> KETENTUAN SOAL
Ketik ulang bagian kutipan teks di bawah tentang jaminan hukum bagi pejabat, semuanya mulai dari "Komisi Pemberantasan Korupsi menilai" terus ke bawah sampai "proyek ke atasannya.", tanpa mengubah satu huruf pun.

Jaminan Hukum bagi Pejabat Kontraproduktif

Komisi Pemberantasan Korupsi menilai permohonan jaminan hukum yang diminta sejumlah kepala daerah merupakan sebuah usaha yang kontraproduktif terhadap pemberantasan korupsi dan pemerintahan yang bersih. KPK menilai kekhawatiran menjadi pimpinan proyek bukan karena upaya pemberantasan korupsi, melainkan akibat masih maraknya pungutan atau setoran dari pimpinan proyek ke atasannya.

Hal ini diungkapkan dalam konferensi pers pimpinan Komisi Pemberantasan Korupsi (KPK) di Kantor KPK, Jakarta, Kamis (27/7) malam. Konferensi pers ini digelar untuk menanggapi sejumlah pernyataan dari kepala daerah yang meminta adanya jaminan hukum dalam pengelolaan anggaran (Kompas, 27/7).

> MATERI HASIL EKSTRAKSI
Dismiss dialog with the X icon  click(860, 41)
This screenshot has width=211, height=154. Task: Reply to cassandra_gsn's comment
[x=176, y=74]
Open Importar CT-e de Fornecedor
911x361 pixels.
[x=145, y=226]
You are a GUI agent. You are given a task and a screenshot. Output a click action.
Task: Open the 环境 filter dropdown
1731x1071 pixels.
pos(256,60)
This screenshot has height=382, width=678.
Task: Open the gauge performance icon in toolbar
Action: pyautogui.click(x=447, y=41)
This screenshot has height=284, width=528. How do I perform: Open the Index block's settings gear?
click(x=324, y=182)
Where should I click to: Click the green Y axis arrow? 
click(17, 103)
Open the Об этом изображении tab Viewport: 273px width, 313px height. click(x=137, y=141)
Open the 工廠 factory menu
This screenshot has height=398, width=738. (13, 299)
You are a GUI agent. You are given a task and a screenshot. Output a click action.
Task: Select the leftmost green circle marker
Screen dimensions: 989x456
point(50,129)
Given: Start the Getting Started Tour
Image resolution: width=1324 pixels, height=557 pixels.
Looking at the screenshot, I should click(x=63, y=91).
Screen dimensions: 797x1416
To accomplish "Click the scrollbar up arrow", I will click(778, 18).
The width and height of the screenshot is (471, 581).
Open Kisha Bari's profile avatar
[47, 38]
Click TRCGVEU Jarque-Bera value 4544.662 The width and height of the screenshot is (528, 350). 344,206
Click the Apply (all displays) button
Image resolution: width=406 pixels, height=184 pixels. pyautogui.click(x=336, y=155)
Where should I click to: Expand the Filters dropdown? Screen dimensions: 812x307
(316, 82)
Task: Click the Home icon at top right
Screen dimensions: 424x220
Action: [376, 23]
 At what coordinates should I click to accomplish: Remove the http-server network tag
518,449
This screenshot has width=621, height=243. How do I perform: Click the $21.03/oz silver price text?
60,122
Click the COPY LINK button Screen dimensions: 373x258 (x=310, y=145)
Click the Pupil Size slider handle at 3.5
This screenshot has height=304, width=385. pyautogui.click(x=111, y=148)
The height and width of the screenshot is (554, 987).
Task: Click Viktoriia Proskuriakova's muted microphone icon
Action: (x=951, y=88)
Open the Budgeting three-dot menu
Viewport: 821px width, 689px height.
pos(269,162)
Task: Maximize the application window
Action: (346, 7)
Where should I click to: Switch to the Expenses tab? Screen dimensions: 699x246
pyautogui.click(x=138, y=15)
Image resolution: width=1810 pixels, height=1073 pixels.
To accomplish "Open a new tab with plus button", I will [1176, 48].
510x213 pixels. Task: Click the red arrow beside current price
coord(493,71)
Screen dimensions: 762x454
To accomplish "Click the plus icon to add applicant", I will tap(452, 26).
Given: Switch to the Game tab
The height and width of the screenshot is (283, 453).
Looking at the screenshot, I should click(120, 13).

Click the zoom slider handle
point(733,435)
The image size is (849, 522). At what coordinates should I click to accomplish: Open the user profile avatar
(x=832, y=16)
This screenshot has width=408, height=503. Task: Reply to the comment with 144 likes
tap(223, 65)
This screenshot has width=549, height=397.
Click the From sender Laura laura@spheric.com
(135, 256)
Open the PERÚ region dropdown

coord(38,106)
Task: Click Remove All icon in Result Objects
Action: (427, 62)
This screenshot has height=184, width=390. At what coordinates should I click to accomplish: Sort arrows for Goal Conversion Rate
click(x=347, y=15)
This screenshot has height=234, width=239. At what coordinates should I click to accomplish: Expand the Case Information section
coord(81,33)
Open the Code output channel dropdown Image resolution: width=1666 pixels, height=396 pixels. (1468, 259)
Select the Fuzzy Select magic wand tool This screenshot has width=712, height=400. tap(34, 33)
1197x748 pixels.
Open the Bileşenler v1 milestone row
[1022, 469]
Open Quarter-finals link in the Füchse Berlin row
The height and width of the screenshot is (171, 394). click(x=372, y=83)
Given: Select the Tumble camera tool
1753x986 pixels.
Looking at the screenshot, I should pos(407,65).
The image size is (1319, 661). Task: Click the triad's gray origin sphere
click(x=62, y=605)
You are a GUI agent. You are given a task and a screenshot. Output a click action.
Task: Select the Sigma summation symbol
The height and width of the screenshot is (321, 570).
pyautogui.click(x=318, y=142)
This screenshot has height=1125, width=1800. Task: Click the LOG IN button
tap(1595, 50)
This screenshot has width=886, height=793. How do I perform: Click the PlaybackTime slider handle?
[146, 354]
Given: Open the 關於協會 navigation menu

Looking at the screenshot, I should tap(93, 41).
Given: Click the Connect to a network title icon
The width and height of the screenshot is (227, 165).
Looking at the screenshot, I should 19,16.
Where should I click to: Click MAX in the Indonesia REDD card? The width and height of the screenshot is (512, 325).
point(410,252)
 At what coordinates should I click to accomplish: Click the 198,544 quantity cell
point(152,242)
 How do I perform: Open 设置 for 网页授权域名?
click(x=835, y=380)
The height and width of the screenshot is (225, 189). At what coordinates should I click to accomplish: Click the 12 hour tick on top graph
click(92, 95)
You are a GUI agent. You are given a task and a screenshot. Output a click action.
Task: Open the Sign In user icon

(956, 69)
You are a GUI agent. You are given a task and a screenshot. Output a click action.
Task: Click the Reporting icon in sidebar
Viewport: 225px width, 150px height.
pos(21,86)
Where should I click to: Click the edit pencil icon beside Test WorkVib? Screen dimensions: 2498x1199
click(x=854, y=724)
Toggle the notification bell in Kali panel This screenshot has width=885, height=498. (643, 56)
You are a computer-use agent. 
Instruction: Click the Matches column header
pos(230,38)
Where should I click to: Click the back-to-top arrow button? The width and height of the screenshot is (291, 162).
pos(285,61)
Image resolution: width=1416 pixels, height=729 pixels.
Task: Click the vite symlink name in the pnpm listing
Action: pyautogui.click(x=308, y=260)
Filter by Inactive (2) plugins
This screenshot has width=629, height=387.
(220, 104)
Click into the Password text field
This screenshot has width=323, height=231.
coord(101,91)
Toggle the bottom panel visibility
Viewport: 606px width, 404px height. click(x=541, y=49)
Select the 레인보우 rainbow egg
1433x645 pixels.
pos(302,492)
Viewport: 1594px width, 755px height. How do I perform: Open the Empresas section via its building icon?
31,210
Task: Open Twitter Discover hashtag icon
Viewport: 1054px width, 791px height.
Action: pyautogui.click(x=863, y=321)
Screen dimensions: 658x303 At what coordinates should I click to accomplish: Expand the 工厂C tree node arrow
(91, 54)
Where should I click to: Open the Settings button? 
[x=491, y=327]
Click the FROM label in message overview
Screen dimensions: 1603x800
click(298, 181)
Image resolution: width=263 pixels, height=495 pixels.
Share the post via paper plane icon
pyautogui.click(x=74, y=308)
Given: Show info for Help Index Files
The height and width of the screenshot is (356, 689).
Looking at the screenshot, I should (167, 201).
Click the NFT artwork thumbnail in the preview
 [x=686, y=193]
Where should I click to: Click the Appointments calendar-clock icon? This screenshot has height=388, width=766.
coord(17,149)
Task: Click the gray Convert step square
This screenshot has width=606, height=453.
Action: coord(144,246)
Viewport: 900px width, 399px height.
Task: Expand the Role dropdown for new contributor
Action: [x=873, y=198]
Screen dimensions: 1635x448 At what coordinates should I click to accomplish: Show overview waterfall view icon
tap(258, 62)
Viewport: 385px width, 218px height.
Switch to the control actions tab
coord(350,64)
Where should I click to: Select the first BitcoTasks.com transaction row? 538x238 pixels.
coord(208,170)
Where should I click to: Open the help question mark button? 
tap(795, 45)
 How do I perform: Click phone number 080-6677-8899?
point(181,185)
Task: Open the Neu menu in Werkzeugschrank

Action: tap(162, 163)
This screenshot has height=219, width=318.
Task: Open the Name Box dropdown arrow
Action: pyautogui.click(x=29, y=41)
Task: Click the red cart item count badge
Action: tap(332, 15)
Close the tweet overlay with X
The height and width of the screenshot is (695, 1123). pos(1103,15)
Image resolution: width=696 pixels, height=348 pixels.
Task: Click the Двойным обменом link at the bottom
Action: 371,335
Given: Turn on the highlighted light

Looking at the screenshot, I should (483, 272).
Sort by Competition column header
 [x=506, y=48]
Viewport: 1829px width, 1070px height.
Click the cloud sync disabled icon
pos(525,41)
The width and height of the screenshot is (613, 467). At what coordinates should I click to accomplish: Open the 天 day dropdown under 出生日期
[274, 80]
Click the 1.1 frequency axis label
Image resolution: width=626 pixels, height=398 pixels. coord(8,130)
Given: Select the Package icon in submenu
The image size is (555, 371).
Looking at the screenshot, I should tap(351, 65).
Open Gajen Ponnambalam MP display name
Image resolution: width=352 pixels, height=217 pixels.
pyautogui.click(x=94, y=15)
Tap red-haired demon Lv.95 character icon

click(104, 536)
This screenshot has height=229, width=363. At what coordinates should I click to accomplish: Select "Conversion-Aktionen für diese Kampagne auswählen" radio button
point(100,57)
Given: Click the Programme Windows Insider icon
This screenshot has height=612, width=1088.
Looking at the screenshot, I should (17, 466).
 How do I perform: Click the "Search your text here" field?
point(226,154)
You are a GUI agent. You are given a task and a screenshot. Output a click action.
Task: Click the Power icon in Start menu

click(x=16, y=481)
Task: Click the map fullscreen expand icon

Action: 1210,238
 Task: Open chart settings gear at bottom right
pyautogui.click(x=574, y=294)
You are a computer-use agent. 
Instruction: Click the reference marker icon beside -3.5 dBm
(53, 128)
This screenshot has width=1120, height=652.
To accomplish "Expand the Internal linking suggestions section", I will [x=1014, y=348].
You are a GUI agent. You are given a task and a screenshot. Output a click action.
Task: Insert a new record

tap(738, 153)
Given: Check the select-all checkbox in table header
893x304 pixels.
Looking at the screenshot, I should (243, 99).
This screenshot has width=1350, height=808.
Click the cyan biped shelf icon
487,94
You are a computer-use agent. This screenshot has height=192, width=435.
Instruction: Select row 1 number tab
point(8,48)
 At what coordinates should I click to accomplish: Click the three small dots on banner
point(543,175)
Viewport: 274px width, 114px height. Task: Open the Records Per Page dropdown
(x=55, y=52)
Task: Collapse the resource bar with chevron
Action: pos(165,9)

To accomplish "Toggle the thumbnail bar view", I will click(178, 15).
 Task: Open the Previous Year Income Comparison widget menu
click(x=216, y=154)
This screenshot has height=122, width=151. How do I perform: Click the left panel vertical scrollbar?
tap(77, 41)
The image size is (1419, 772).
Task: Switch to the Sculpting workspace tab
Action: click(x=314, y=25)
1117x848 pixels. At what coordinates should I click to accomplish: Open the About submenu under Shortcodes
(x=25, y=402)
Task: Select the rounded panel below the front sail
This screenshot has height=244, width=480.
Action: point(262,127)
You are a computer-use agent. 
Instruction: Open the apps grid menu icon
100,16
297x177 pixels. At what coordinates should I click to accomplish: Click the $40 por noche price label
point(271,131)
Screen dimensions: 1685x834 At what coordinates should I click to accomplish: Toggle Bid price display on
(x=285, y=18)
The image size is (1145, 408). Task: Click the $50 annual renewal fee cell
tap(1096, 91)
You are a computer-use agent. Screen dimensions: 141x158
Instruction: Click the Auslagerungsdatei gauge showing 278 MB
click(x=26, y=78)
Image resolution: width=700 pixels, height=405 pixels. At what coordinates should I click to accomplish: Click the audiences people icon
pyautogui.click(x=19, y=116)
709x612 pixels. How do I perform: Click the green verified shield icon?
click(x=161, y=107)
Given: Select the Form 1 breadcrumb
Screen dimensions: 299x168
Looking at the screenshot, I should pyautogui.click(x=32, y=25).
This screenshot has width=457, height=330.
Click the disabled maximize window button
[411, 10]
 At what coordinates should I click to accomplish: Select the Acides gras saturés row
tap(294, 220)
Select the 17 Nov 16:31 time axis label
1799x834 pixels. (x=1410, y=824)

> PENYELESAIAN SOAL
Komisi Pemberantasan Korupsi menilai permohonan jaminan hukum yang diminta sejumlah kepala daerah merupakan sebuah usaha yang kontraproduktif terhadap pemberantasan korupsi dan pemerintahan yang bersih. KPK menilai kekhawatiran menjadi pimpinan proyek bukan karena upaya pemberantasan korupsi, melainkan akibat masih maraknya pungutan atau setoran dari pimpinan proyek ke atasannya.